In our last place we sorted one living room, had a desk with 2 ring hobs and a micro oven + open shelves in an upstairs room for a kitchen and a sofa bed for bedroom. First little one was only a couple of months old and we managed fine for almost a year like this. The other thing I did was wire/plumb dishwasher and washing machine/dryer. These had to move to different places during the build/renovation including the utility for a few months which had no external doors or windows on but had a roof. It would take an hour or two after builders left for the day for me to move the plumbing and electric when things needed to move for he builders. This meant we never cleaned dishes in the bath but did use the local launderette twice.

It is hard at times but you do get used to a lot pretty quickly. And the pains quickly forgotten when it’s all done.
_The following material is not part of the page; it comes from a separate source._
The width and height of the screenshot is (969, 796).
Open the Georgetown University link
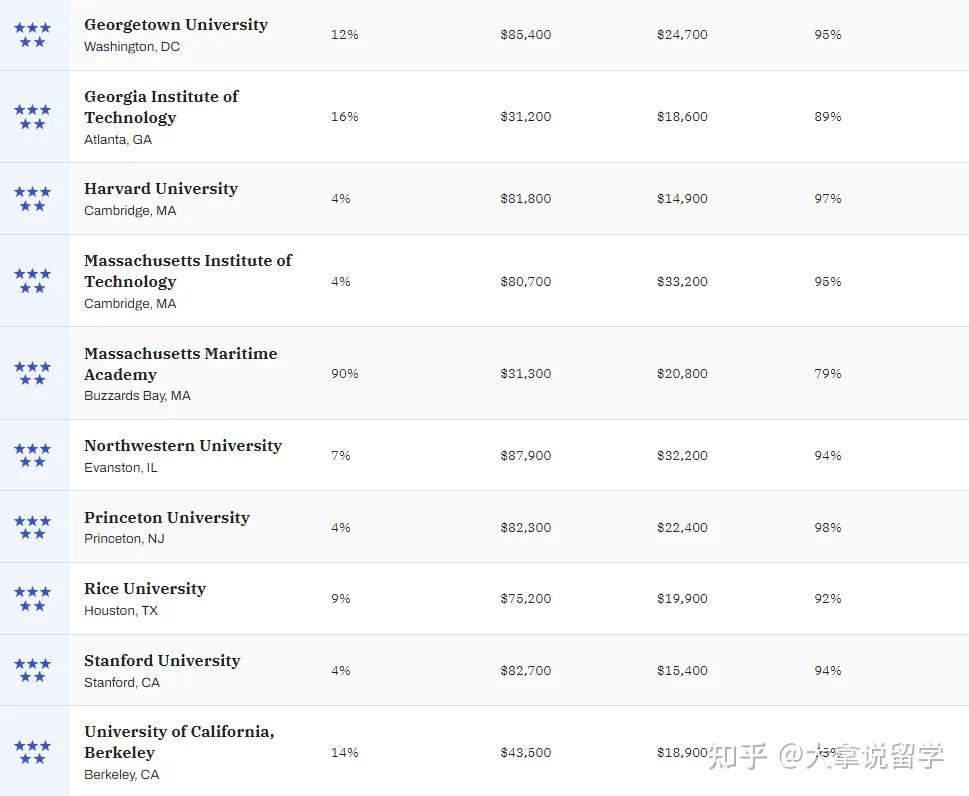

Re surveyors their surveys are “non destructive” so they generally won’t pull back a carpet much less dig a hole. We had some that wouldn’t move furniture Angry. If you have some experience and know what to look for 2-3 viewings and a phone for photos can often give you a good idea. If you have a friend or relative who is a builder or has experience renovating properties I find they are often more helpful than any kind of survey. Some builders might (for a fee?) come with you to a viewing...this might be best after you’ve been to the property yourself as you may have specific things you want advice on.
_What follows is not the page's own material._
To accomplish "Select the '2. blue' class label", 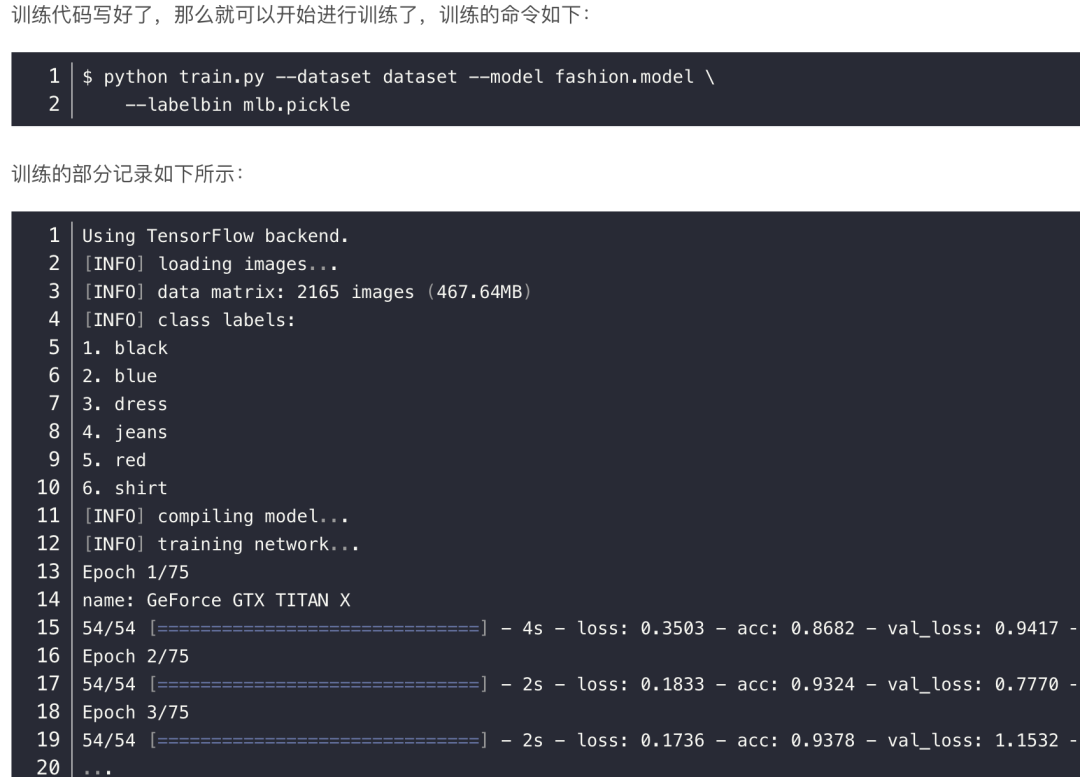I will [120, 377].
Good luck! For all the hard times it can be fun and very rewarding!

notapizzaeater · 06/11/2018 08:48

My first house was a wreck, I had it on the market as the final coat of paint was drying. I hated it by the end. I hated the fact I'd not been able to do anything, go anywhere, spend anything on anything other than diy. Our next house was completed when we moved in, I vowed I wouldn't do it again.

MovingNextYearHopefully · 06/11/2018 12:02

My exH is an incredibly talented man & able to turn his hand to pretty much anything. He is also the DIY neighbour from hell. We bought our first project together when I was pregnant with DD1. Before that we finished both our houses which we sold to enable us to do the project. Anything you can think of, it needed doing pretty much, except subsidence. We moved in when DD was about 3 months old. I still have pictures of me carrying a tiny DD in the house filled with dust, bare walls & electric wires hanging from the ceiling. Don't underestimate how shit this will be. ExH would get up early, do a couple of hours, go to work, come back & then carry on until 11pm or later. Weekends started at the crack of dawn & went on late. It is honestly no fun.

If its one project & there is an end date in sight with no intention of repeating the process then go for it. Trouble is, it tends to become an obsession & once one thing is done its onto the next. I had 10 years trapped in a building site with this idiot. No family life whatsoever. It was a very lonely time. No chance of leaving because the house was a wreck. Eventually I gave him an ultimatum, we move somewhere not needing loads of work & start again, or split when the current project was done. We did that but 18 months later the marriage was over. He'd found another woman happy to have him build her a conservatory. Hmm He is currently living with his wife & kids in a house that is not legally inhabitable while he constantly wastes money on whatever new project he finds, without finishing the rest. I feel so sorry for his family. If you value your marriage & family life then think very carefully about how this is going to turn out for you!